Speaking of which “Virgin” feels like a goodbye to someone. And an angry one. The rhythm section and children gang like vocals hear like a marching band.
My only gripe with this record is that sometimes the extended soloing can fruitlessly meander on “Leaky Breaks”, the guitar reverbs really show off the beauty of this album and it would have been a far more poignant song without the soloing around the halfway point. Having listened to their previous work this seemed to be a recurring problem, however they have cut down on this a lot this time around but it really interrupts the flow of the record especially when I have enjoyed absorbing myself into the rest of the tracks.

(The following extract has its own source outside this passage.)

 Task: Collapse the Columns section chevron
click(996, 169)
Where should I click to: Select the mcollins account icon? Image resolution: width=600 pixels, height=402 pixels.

In conclusion, ‘Simple Math’ makes for a complex and rewarding listen. Manchester Orchestra have done themselves proud by paying attention to every detail in the making of this album. From the guitar reverbs, to the production, to the vocal arrangements, grooves and melodies. I would strongly advise listening to the labum with good cans or good quality speakers and that way you’ll get the most from this epic album and band who are slowly but surely soaring above their counterparts and peers.